- Java 8
- Hadoop 2.7.3
- Hive 2.1.1
- Python 3.6
Before the application is used, the first action to be taken is to navigate into the directory of the project by running cd CS3800-Coursework in the parent directory. This is because the root directory of the application is used for finding the appropriate subfolders. Also ensure that HIVE_HOME is an environmental variable set to point tot the root hive directory.
The application is started by starting HDFS and YARN using the command bash Start.sh in the CS3800-Coursework directory. Then the BX dataset can be loaded into the application by executing python3 Setup-BX.py, which will create the database if it does not exist.
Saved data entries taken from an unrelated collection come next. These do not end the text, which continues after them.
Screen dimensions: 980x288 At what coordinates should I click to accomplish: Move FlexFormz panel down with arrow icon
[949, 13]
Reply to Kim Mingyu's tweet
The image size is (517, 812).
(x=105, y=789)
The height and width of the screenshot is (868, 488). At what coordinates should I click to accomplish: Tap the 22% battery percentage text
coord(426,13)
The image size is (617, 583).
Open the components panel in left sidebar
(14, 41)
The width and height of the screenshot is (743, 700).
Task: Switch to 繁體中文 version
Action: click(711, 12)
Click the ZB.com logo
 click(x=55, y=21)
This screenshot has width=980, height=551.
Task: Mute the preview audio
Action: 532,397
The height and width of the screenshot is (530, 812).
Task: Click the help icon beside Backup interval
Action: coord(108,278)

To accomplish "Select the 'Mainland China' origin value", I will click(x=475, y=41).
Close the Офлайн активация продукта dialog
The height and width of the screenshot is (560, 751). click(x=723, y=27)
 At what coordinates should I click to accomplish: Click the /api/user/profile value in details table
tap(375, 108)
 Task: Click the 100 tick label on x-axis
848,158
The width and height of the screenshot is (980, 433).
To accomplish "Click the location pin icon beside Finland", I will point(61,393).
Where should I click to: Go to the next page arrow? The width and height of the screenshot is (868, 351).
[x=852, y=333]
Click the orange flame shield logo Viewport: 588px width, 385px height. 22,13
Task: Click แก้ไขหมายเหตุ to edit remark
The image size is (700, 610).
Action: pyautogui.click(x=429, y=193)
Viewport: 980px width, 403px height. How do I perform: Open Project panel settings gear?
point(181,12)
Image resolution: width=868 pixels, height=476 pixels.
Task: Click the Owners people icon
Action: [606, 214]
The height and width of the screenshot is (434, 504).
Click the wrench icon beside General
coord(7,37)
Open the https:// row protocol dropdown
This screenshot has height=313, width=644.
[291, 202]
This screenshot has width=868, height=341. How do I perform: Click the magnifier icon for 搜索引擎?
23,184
Stop the application by issuing the command bash Stop.sh in the CS3800-Coursework directory. To delete the database, run the command python3 Teardown-BX.py BEFORE stopping the HDFS and YARN.
The BX.py file is the script which functions as the command line interface of the application. The script contains a number of services which can be invoked to generate reports using the BX dataset. An example of how to get the top 100 books with the overall best ratings can be obtained by typing python3 BX.py top-100-books, which run a hive query ad output the results in the terminal.
For a list of the available commands, type python3 BX.py help; however, be aware that some sscripts require additional arguments to be provides, such as the books-also-rated-with command, which require an ISBN as an extra argument. The commands which depend on additional arguments will alert the user that an extra argument is needed if invoked without the oppropriate number of arguments.